O casal Arno Gnadt (em memória), e Cicira Gnadt, de 86, também destacaram um vínculo com a história do hospital: Emílio Ernesto Gnadt (em memória), pai de Arno, e Augusto João Behm (em memória), pai de Cicira, também foram fundadores e participaram da reunião de fundação em 1956. Poucos anos depois, Arno e Cicira também se tornaram sócios. Eles recordaram que, em 1959, um dia antes do casamento, o casal realizou uma doação em dinheiro para auxiliar na obra. Os pais de Cicira ainda doaram um pinheiro e os pais de Arno contribuíram com recursos.
Dona Cicira lembra que, na inauguração em 1961, estava grávida.
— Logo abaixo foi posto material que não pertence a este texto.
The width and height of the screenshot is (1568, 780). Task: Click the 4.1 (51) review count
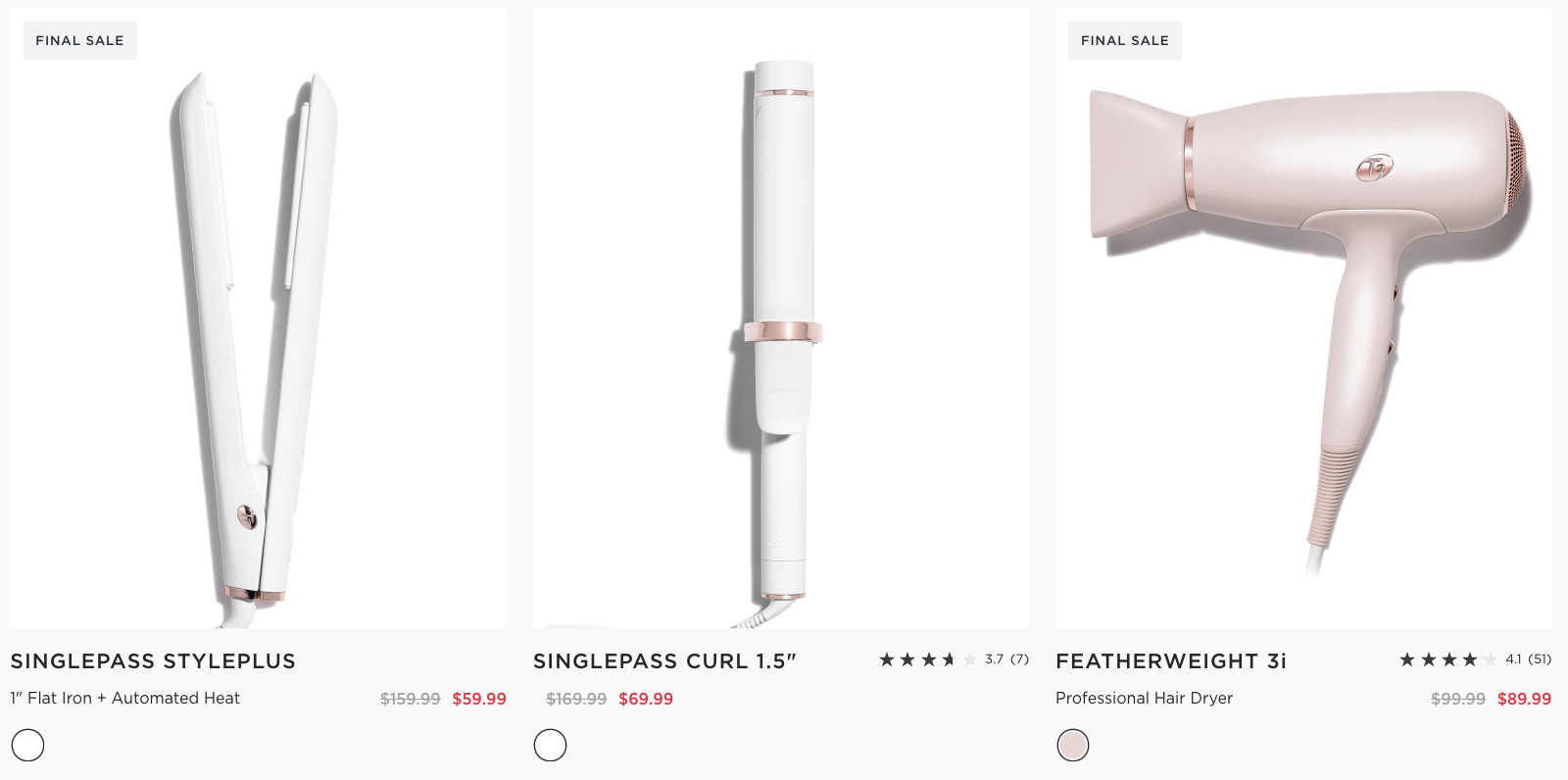point(1528,659)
Seu Arno se recordou como ajudou na construção da estrutura, que era toda de madeira, resultado de muitas mãos unidas em prol da saúde local. “Precisávamos muito do hospital, por isso também entramos como sócios e ajudamos na construção”, resume Cicira.
Uma recordação de Cicira é de seu pai, Augusto João Behm, sendo atendido no local onde funcionava o antigo hotel, com o Dr. Walter Knor, assim guarda a lembrança da estrutura. Seu Arno relembrou que chegou a transportar pacientes com o jipe de seu pai para outras cidades. Outro episódio que marcou o casal aconteceu há décadas, quando uma mulher grávida, vítima de picada de cobra, chegou em estado grave ao hospital. Naquele episódio, Arno acompanhava dona Cicira que estava internada, e acabou doando sangue que ajudou a salvar a vida da gestante. A partir disso, passou a ser doador frequente, destacando a importância desta atitude para ajudar a salvar vidas. Dona Cicira participou por muitos anos de visitas aos pacientes com o grupo da OASE.
O hospital também se tornou lugar de nascimento para a família: o filho mais novo do casal, Jaison, nasceu na instituição, assim como muitos netos. Ao falar sobre as homenagens pelos 70 anos, eles destacaram o orgulho coletivo: “Maravilha merece esta homenagem. São pessoas que abraçaram a causa para que o hospital chegasse onde está hoje”.
Albano Honaiser e Alda Ana Giusti Honaiser
Albano Honaiser, 89 anos, carrega uma ligação familiar com a história do hospital. Seu pai, Francisco Honaiser (em memória) foi um dos fundadores e também contribuiu com a doação de materiais e apoio à construção da instituição. Isso inspirou Albano, ao lado da esposa Alda Ana Giusti Honaiser, 87 anos, a seguir o mesmo caminho.
Albano recorda da época em que o hospital iniciou os atendimentos realizados de forma provisória no espaço do hotel. Ao longo dos anos, participou da diretoria e manteve atuação constante em ações beneficentes, como a organização de festas. “É gratificante saber que, primeiro com meus pais, nossa família seguiu fazendo parte dessa história e vendo o hospital se tornar referência”, resume.
Destaca que, sempre que precisou de serviços de saúde, recebeu atendimento de excelência. “Vale todo o esforço dessas sete décadas para ajudar o hospital”, reforça. Seu filho mais novo, Rudimar, nasceu na instituição, assim como quatro de seus netos, o que reforça o vínculo da família com o hospital ao longo das gerações.
Bruno Tumelero
Bruno Tumelero, 90 anos, chegou a Maravilha em 1960 e lembra que, ao desembarcar na cidade, o hospital ainda funcionava de forma provisória em um hotel. A obra da nova estrutura já havia começado, e ele logo se integrou ao movimento comunitário que ajudava a erguer a instituição. “Ajudei a carregar telhas. Eram necessárias três pessoas para subir, uma ia passando para a outra até chegar em quem estava lá em cima”, recorda.
Seu Bruno também destaca que atuou como fiscal do hospital, e lembra dos médicos daquele período, como Dr. Orlando Valério Zawadski e Dr. Ivo Régis Thumé. Em um período em que carregava porcos de outras cidades, relembra que trouxe para Maravilha dez porcos diferentes dos comuns que haviam no município. Assim, doou um para o hospital realizar uma rifa, a qual foi vendida rapidamente.
Bruno também recorda que viajava frequentemente pela comunidade com camionete, transportando produtos e, sempre que possível, auxiliava com carona às pessoas que precisavam de atendimento médico. “Quanta gente levei para o hospital… todo mundo se ajudava”.